Records for this exercise START

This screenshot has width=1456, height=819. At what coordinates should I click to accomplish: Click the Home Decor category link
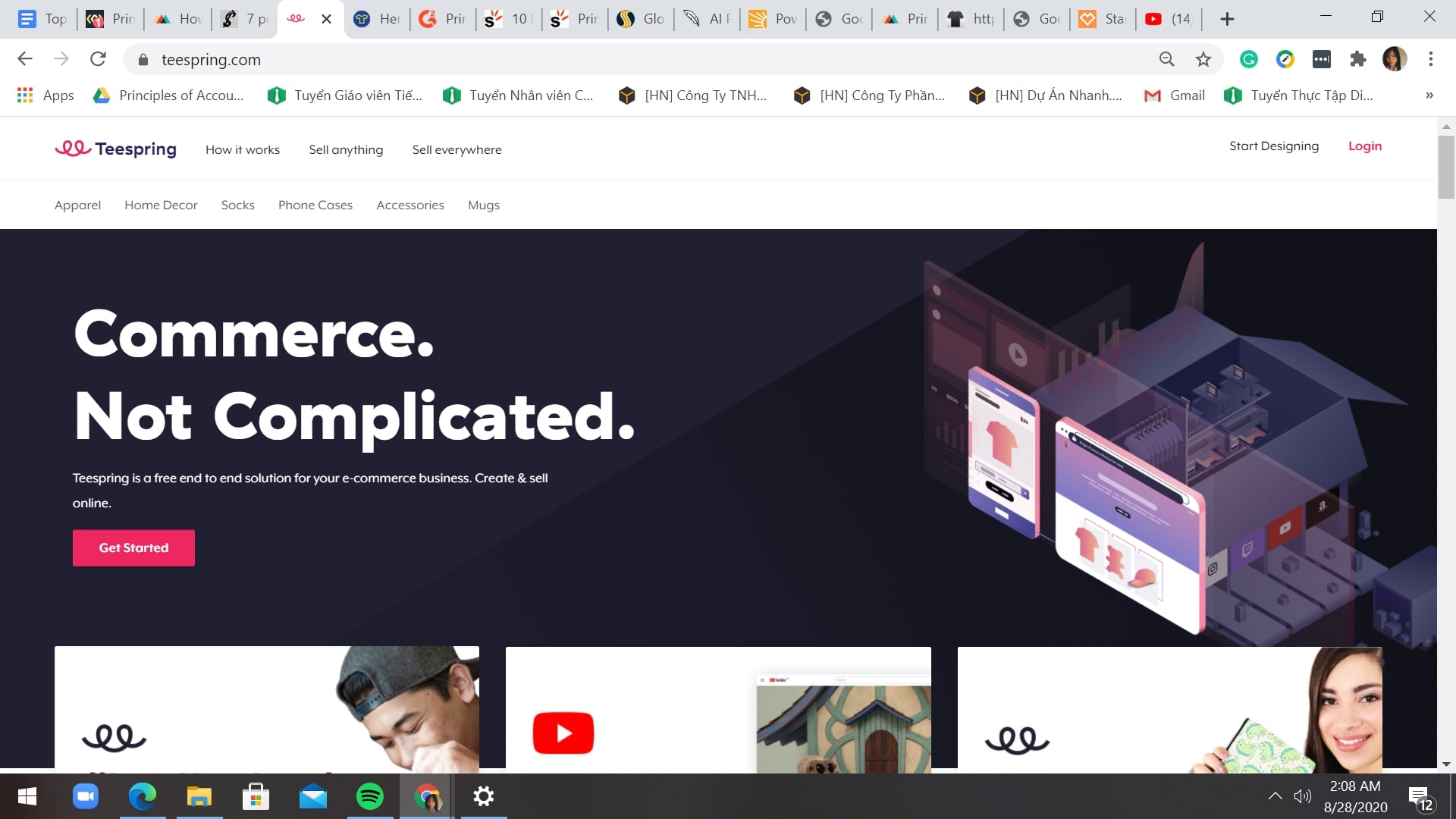click(x=161, y=205)
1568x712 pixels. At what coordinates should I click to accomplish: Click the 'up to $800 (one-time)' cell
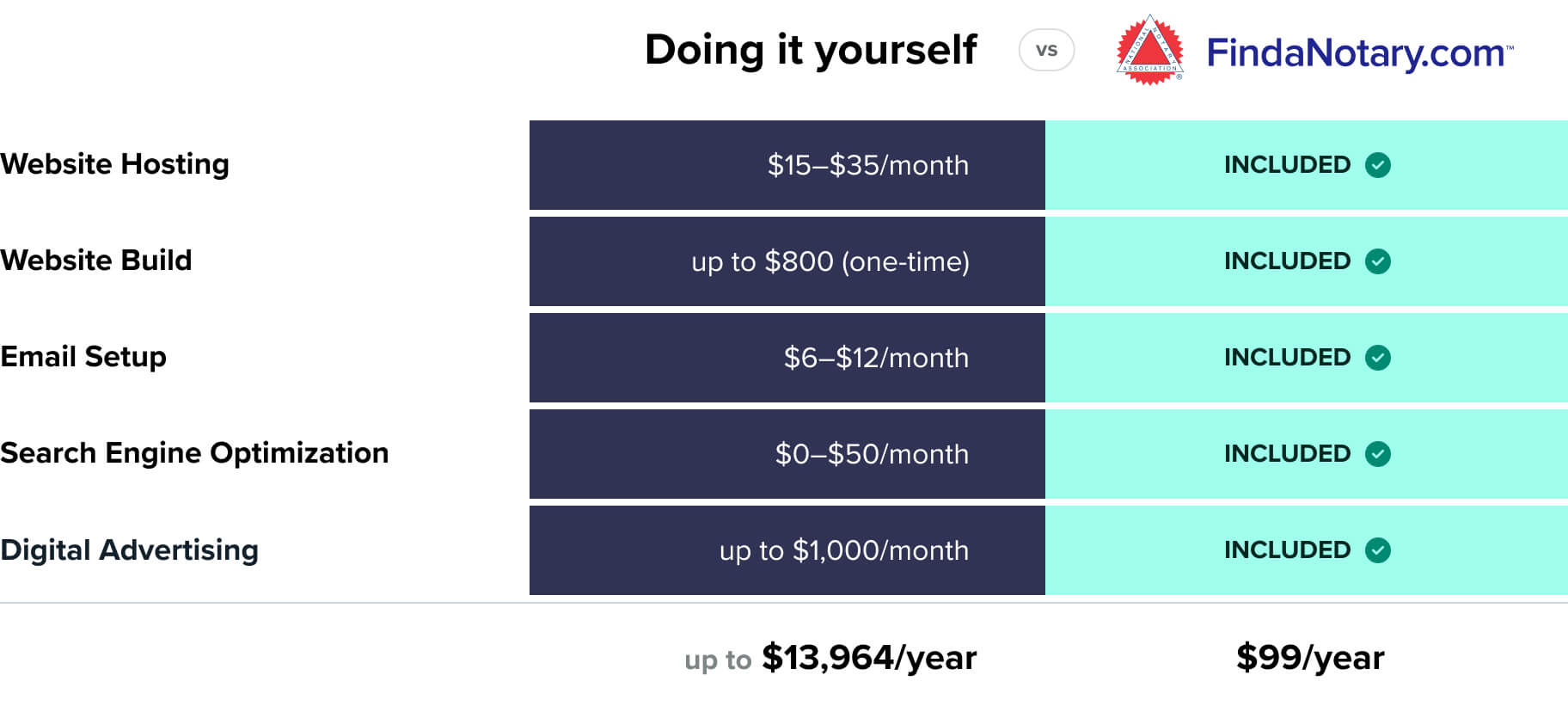[830, 261]
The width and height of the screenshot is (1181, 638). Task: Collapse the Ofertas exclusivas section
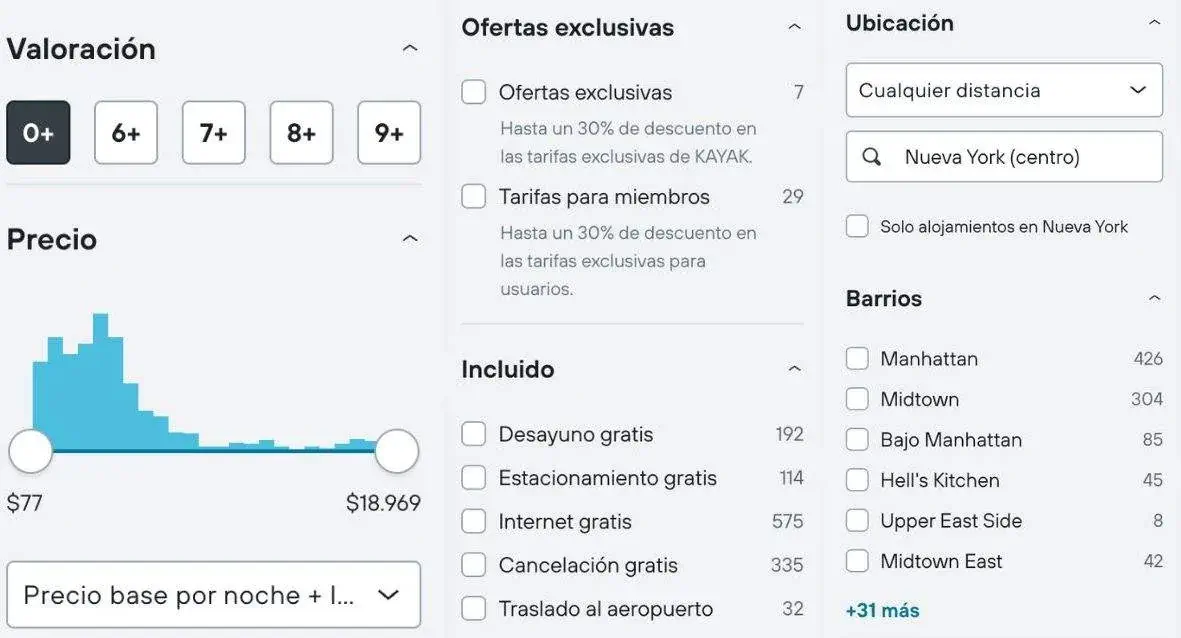point(794,27)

Records for this exercise END

Pictures don't belong in the copy. Retype exactly the lines from the one with "The width and" through the last line of the records.

Problem solution.
The width and height of the screenshot is (1181, 638). Task: Collapse the Ofertas exclusivas section
point(794,27)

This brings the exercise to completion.